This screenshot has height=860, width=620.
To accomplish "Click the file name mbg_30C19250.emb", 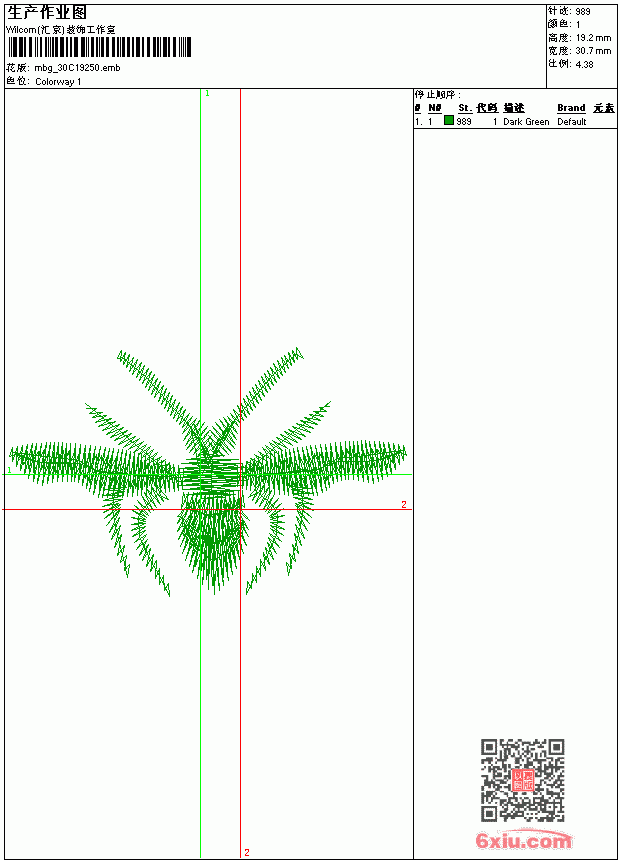I will (x=77, y=68).
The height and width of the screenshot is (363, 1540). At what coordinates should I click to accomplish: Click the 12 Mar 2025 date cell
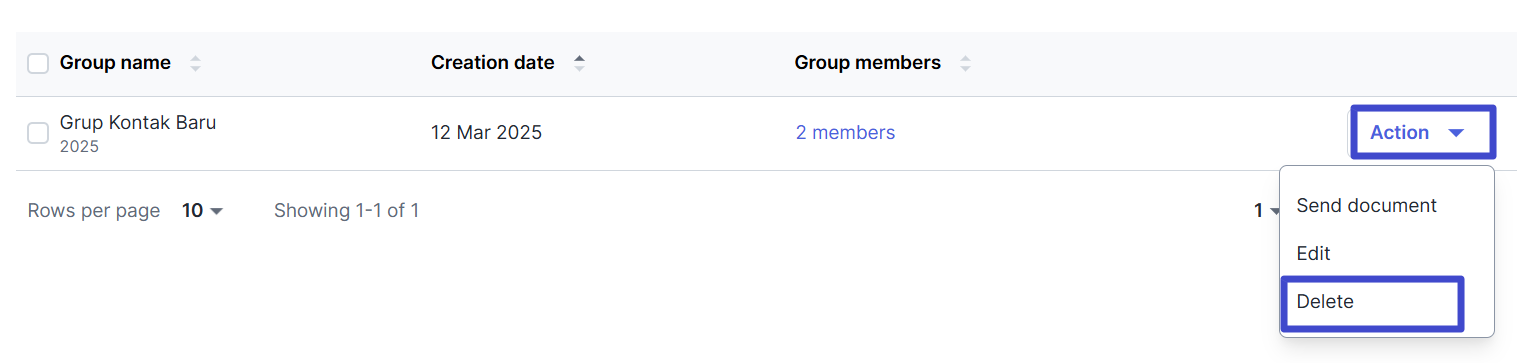click(x=486, y=132)
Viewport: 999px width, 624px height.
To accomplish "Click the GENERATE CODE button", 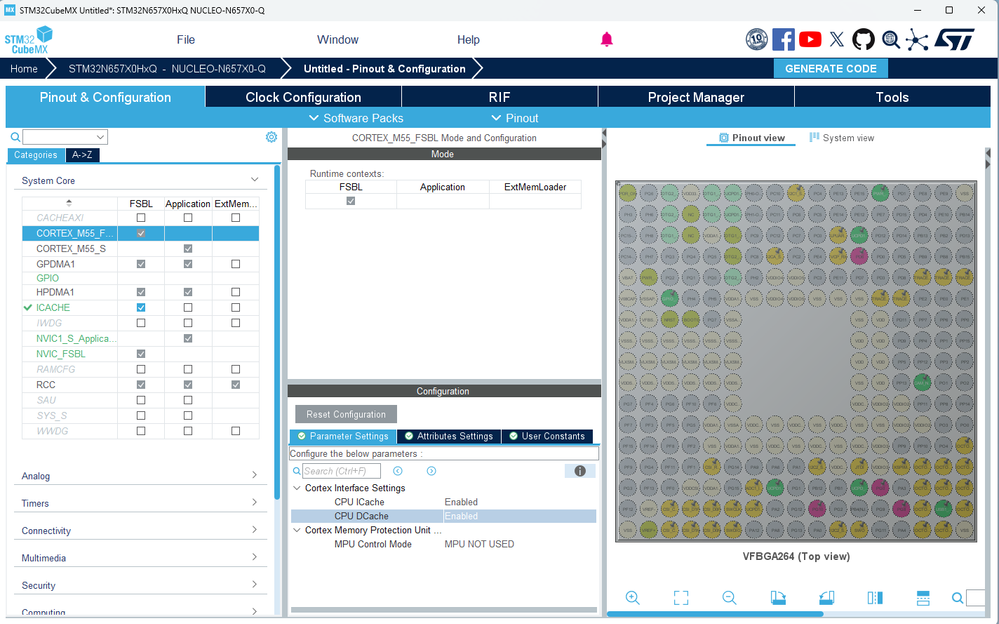I will tap(830, 69).
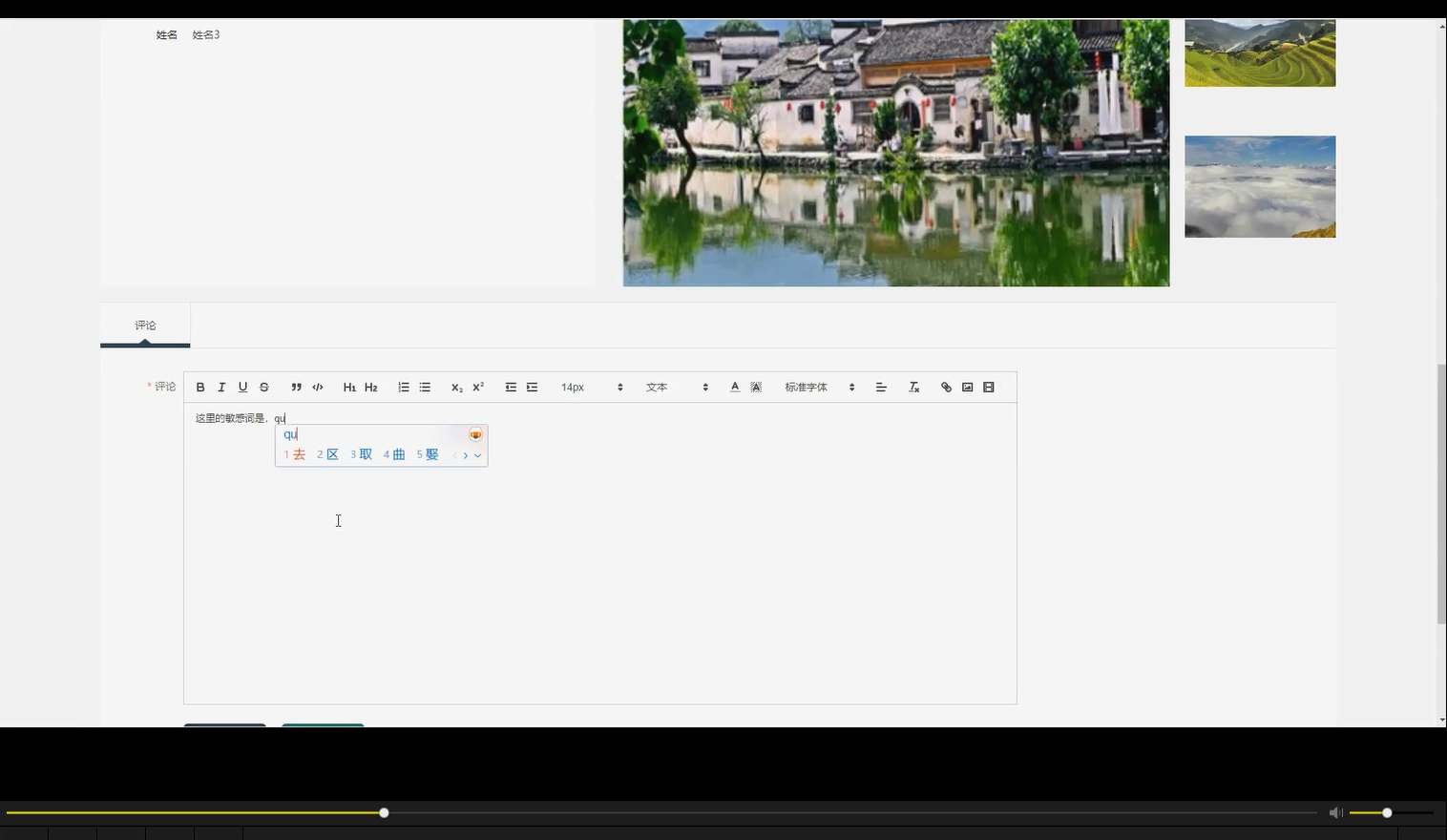Toggle underline on the comment text
This screenshot has height=840, width=1447.
[242, 387]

--------------------

Rewrite the stretch of the records from the line containing "The height and" through the line containing "click(x=486, y=132)", switching "screenshot" to "screen capture" and changing nothing else. Leave the pictures out of your answer.

The height and width of the screen capture is (363, 1540). At what coordinates should I click to accomplish: Click the 12 Mar 2025 date cell
click(x=486, y=132)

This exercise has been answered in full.